Sunday, June 9, 2013

Unicode

One of the requirements in my current project is the use of a few scientific symbols. They're Unicode characters, such as the degrees sign (°), or Maōri macrons for place names. Simple, right?

Not simple. JSP pages have two places that they need to specify that the contents are UTF-8. First, you need to add this JSP declaration to every heading, which sets the Content-Type in the HTTP header:

<@page contentType="text/html" pageEncoding="UTF-8">

Then you need to use a Spring filter in web.xml which I assumes sets the character set setting in the HTML itself:

 <filter>
        <filter-name>encodingFilter</filter-name>
        <filter-class>org.springframework.web.filter.CharacterEncodingFilter</filter-class>
        <init-param>
            <param-name>encoding</param-name>
            <param-value>UTF-8</param-value>
        </init-param>
        <init-param>
            <param-name>forceEncoding</param-name>
            <param-value>true</param-value>
        </init-param>
 </filter>

So far so good; POST results seem to arrive encoded properly at the servlet. Then I sent the results to the Oracle database, and lo! The database does not like them. It accepts them, but returns random ASCII characters when the data is fetched again. Oracle is retarded; we all know that, but it is so incredibly retarded that to change the character set, we need to completely re-install Oracle (!!). That's not going to happen. Possible things to try include:

  • Use NVARCHAR (not recommended), and do pstmt.setFormOfUse(2, oracle.jdbc.OraclePreparedStatement.FORM_NCHAR) every time you use a field. The method setFormOfUse(...) is an Oracle extension to JDBC. Alternatively you can use JDBC 4.0's getNString() methods.
  • There's a JDBC environment setting (-Doracle.jdbc....) somewhere for the Oracle JDBC thin drivers. The OCI drivers might work better. Newer versions might work better. I thought this was too retarded to investigate.
  • Don't use Strings, but rather use BLOBs or raw data. Seriously; I was tempted.

Or... just store HTML in the database.
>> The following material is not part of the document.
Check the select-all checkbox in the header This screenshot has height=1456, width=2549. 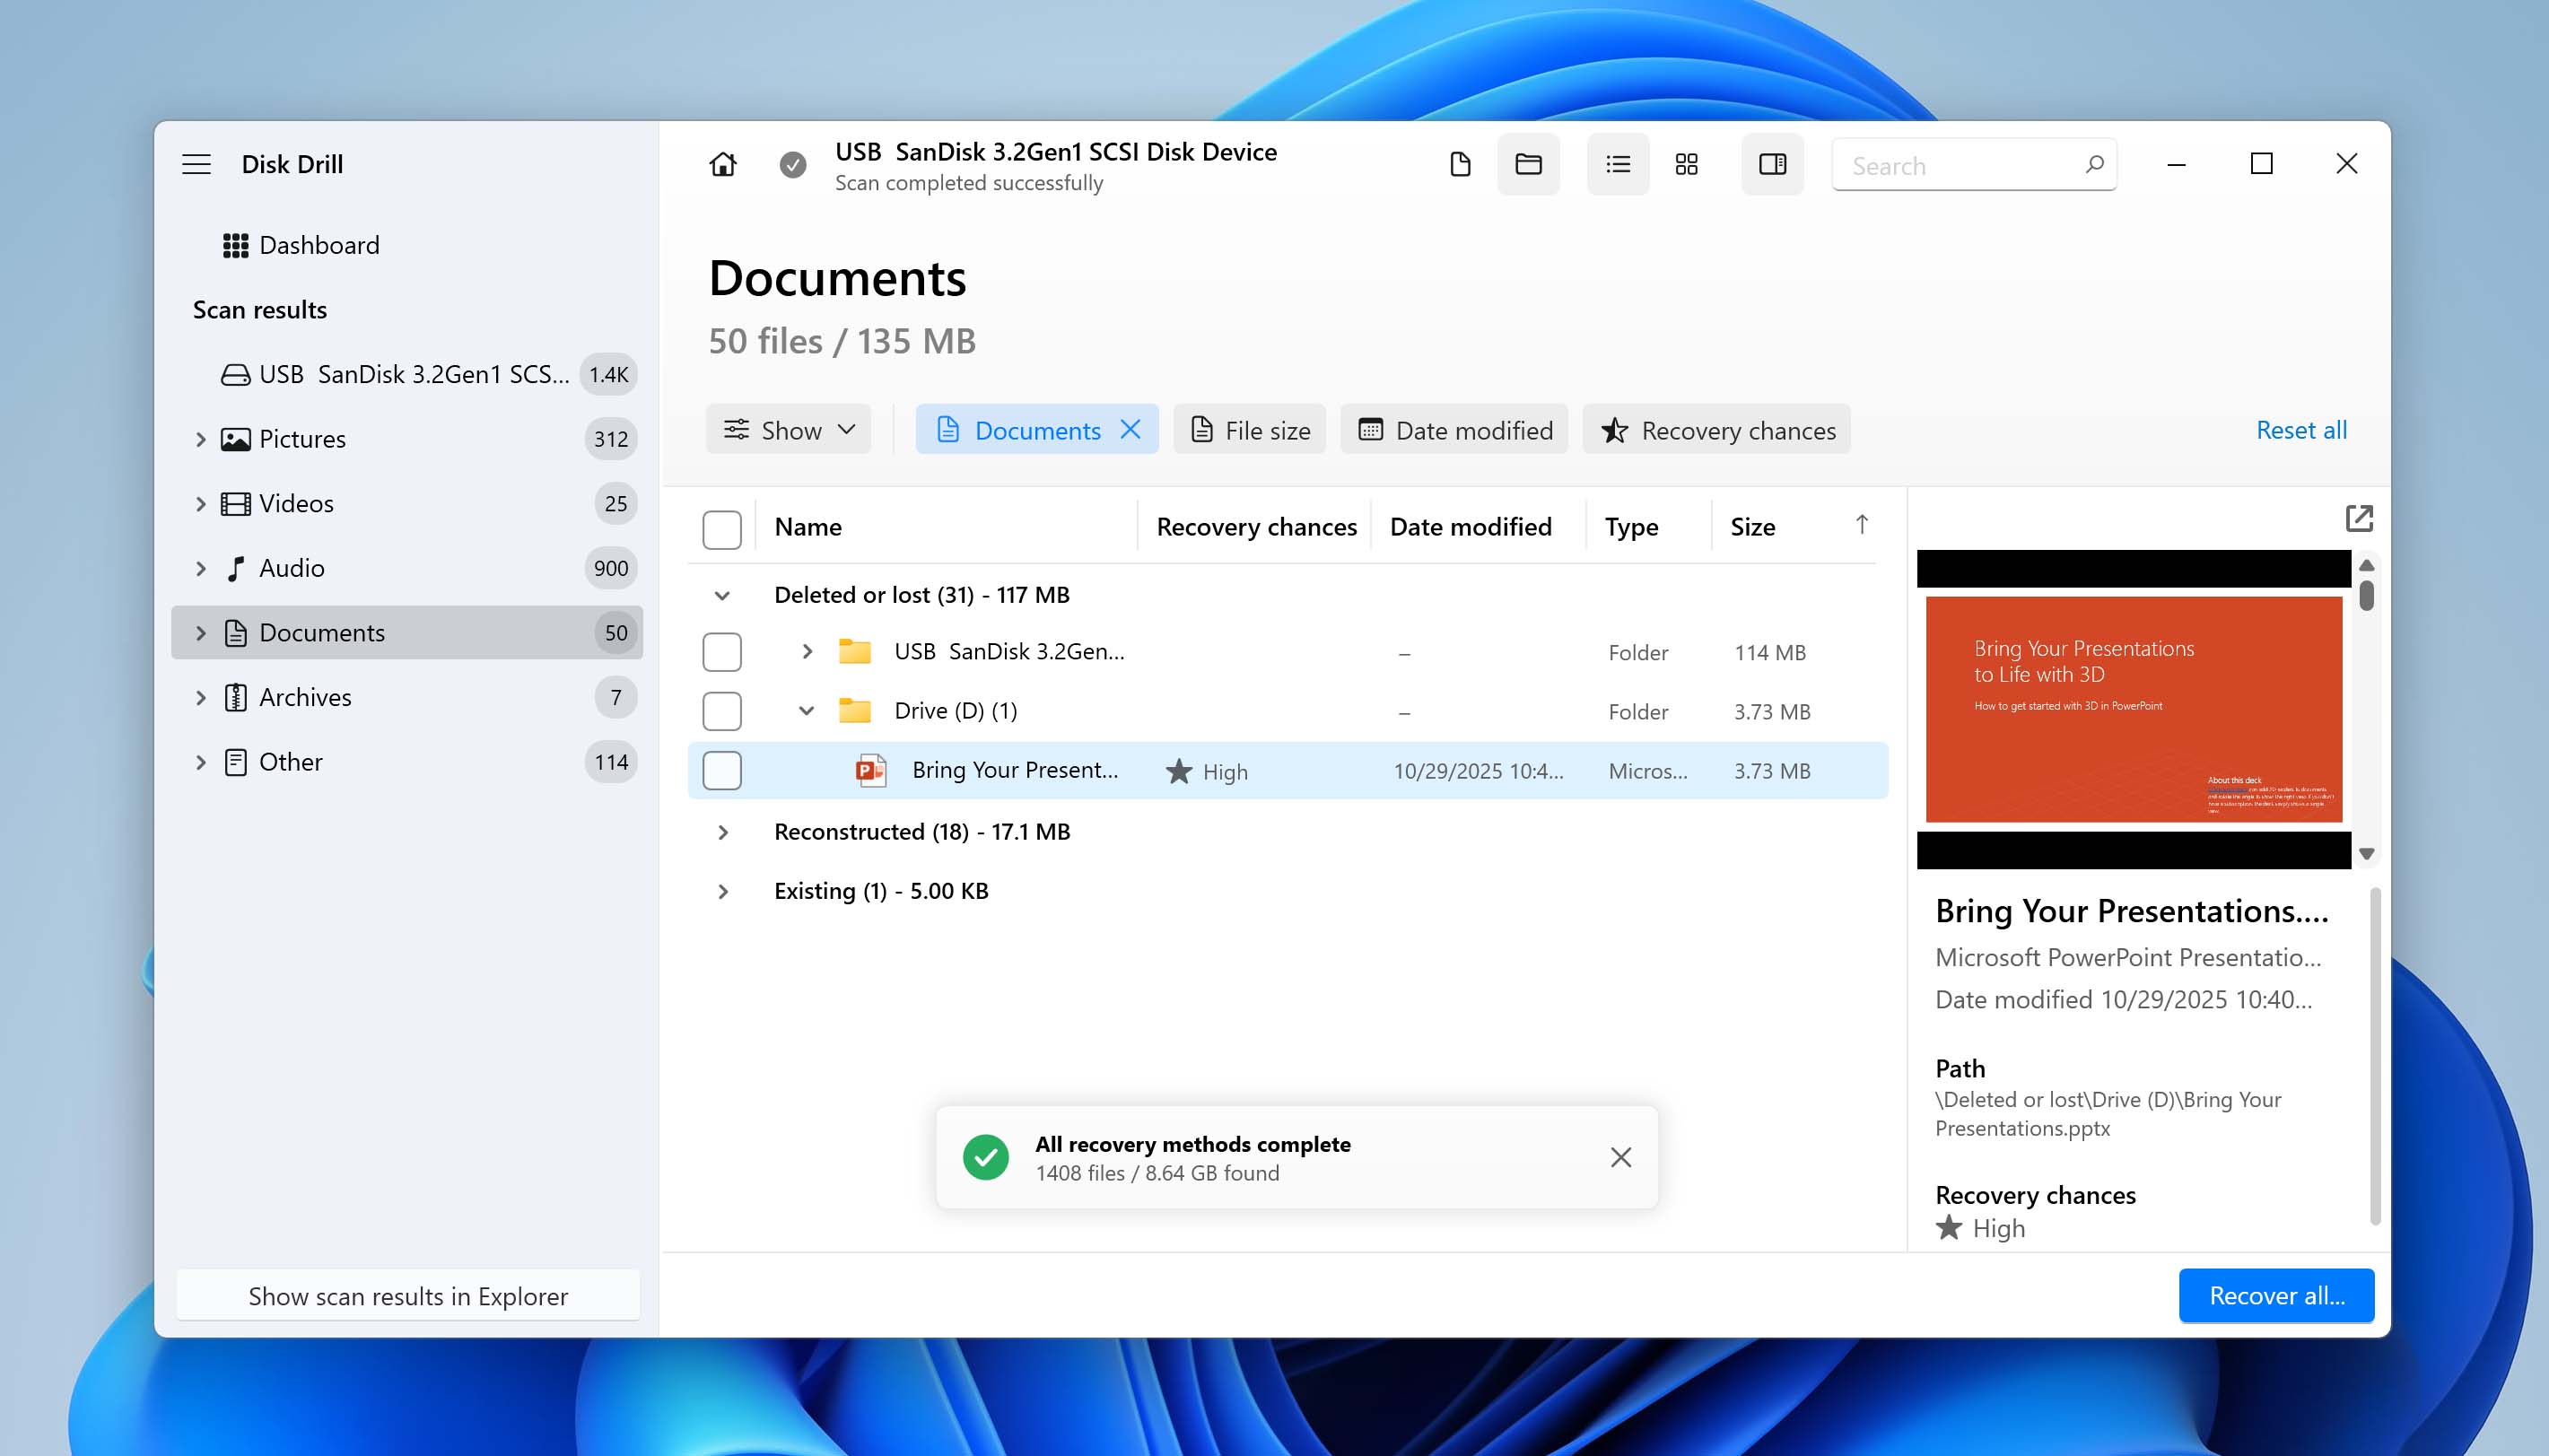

You can encode Unicode characters using org.apache.commons.lang.StringEscapeUtils.escapeHtml(), which makes them ASCII, and then use unescapeHtml() to restore them, or just send it straight to the browser and let the browser do it.

Except for newline characters. Oh how I hate them. Sometimes they're one character, sometimes they're two, browsers ignore them, except when they're in a <textarea> or <pre>. So currently I'm converting newline character pairs into  <br />, and back again.

This lends itself to yet another problem: you can add a "maxlength" attribute to a textarea, but that counts characters before they're converted into 7-bit clean HTML. Once they hit the database, chances are they will be longer than the field size, meaning that you need to return a recoverable error nicely to the user, and also provision about twice as much space as you think you'll need for these fields.

Why can't it all "just work"? Why can't everything be UTF-8, by default, and just work? Why couldn't HTML choose a newline character that would always appear in the output rather than using

and <br /> everywhere? People can use word-wrapping text editors, surely. Why couldn't they make text editors smarter and use HTML like the rest of the browser does?